An essential, deeply ingrained part of their culture is to always keep moving forward, trying new ideas, testing, and sometimes failing; but always moving on to long-term innovation.
- This acquisition will be “part of a broader experiment to test out different store formats that most appeal to its customers.” (Amazon CFO Brian Olsavsky, “Closing Bell” CNBC) “We believe there won’t be one solution, so we’re experimenting with a number of different formats…”
So there it is. This is just a start. It’s how Amazon will continue to do business. Maybe the Whole Foods purchase will succeed—and maybe it won’t. But they will keep experimenting and innovating. Get used to it.
- Whole Foods will be one of Amazon’s many “sandboxes.” It is there as an experimental playground to develop more sophisticated big-data marketing strategies. (Stephen DiFranco, former VP Hewlett Packard)
But this is old news. We’ve seen it with the launch and test of the book stores and the test of Amazon Go, the no-staff, app-centric convenience store. Stores and marketing will become customer specific.
The way Jeff Bezos works is to look for really big opportunities and then experiment by doing (i.e., buying a company or creating a tech solution), seeing if it works and then ramping it up. This is a mode of operation that is foreign to others, keeps cash flowing into innovation rather than to big profits, and fuels rapid growth.
So how do you compete with risk-embracing Jeff Bezos? Playing catch-up is tough, but the alternative is “lights-out.”

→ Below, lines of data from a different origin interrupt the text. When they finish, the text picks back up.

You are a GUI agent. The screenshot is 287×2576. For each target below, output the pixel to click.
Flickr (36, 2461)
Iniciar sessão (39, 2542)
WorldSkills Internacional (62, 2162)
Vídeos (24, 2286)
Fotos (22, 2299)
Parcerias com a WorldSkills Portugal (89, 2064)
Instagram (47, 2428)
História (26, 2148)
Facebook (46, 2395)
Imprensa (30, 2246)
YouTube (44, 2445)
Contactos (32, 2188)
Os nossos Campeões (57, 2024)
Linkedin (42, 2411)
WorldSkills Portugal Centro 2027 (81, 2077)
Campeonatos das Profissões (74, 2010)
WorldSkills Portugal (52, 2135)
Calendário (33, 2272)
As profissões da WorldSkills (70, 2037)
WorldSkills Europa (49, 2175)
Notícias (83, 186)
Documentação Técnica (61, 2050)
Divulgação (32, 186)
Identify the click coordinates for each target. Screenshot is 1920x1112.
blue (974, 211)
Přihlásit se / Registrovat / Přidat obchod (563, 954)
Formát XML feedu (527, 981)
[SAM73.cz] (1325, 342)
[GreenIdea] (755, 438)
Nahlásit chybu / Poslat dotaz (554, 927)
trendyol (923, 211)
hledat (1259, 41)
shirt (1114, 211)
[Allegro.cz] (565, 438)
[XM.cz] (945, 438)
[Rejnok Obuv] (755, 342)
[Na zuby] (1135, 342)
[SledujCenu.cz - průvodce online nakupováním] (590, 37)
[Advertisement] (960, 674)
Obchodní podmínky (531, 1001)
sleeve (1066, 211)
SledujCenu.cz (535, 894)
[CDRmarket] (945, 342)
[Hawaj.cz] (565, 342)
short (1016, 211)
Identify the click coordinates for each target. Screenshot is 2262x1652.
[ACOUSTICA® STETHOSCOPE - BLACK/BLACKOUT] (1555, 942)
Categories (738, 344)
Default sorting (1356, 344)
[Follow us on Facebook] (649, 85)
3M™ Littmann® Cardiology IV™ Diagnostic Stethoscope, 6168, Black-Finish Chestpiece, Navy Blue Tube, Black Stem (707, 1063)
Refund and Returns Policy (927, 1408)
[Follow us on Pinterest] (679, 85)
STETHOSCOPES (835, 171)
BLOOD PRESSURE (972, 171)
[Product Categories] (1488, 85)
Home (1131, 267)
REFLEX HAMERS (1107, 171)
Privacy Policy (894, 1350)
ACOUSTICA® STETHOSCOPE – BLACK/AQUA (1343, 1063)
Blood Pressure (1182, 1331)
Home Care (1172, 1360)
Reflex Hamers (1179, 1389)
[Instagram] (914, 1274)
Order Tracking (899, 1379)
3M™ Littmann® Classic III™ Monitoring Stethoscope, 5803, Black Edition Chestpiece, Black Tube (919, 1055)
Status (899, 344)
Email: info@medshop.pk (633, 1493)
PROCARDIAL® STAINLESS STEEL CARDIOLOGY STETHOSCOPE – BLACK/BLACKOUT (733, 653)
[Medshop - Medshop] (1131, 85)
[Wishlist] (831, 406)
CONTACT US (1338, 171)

- Amazon has an instant private brand program with “365” product lines. This can be used to great effect online where shoppers, when calling up a product, can be offered the premium 365 brand as (a lower cost? better value?) an alternative. We were told by Whole Foods staff that there will be a lot of price reductions in the 365 family.
FMPG beware! No brands are sacred and margins can be fleeting.
- But the real killer is Amazon Prime! In the U.S.A. it is in 50% of households (what retailer wouldn’t kill for that penetration?!). And in Canada it’s now about 30% and rapidly growing. This offers Amazon and Whole Foods amazing coverage in the potential to lever the cross-relationship! (Please note that this is debated, with Moody’s Investor Services suggesting that Prime’s real number is 50 million, not 85 million members—versus Costco’s 86.7 million members.)
- The Whole Foods purchase now offers online shopping the physical manifestation of “shop weekly and more” to the Amazon website. Instead of using Amazon as a source for regular bulk or commodity-like purchases, the Whole Foods offering is akin to the weekly shopping trip—and now, a massive opportunity that opens the door to dominance.
- Adding 13 (and counting) new, specialty “distribution centre” stores facilitates Amazon’s same-day delivery service, especially for refrigerated and fresh products (although in a very limited geography). Of course, none of this comes close to matching any of Canada’s major players, but Amazon certainly is starting to get into the game.
- As the full-meal service business gets into high gear, Amazon now has a viable operation and favourable brand. With more food being consumed out of home than in home (U.S.A.), this trend is one that grocery stores must master and dominate.
- So why did Amazon do it? Because they just had to! Because at Amazon, every day is day one!
There is no other option but to suss out big opportunities, buy them, test them and either ramp up or drop them. Each day you have to “go out and kill a bear!” That’s what’s fully embedded in the Amazonation of global retail.
So now how are you responding so you can survive and thrive?
Some are innovating. Some are drifting to obsolescence. That’s called progress.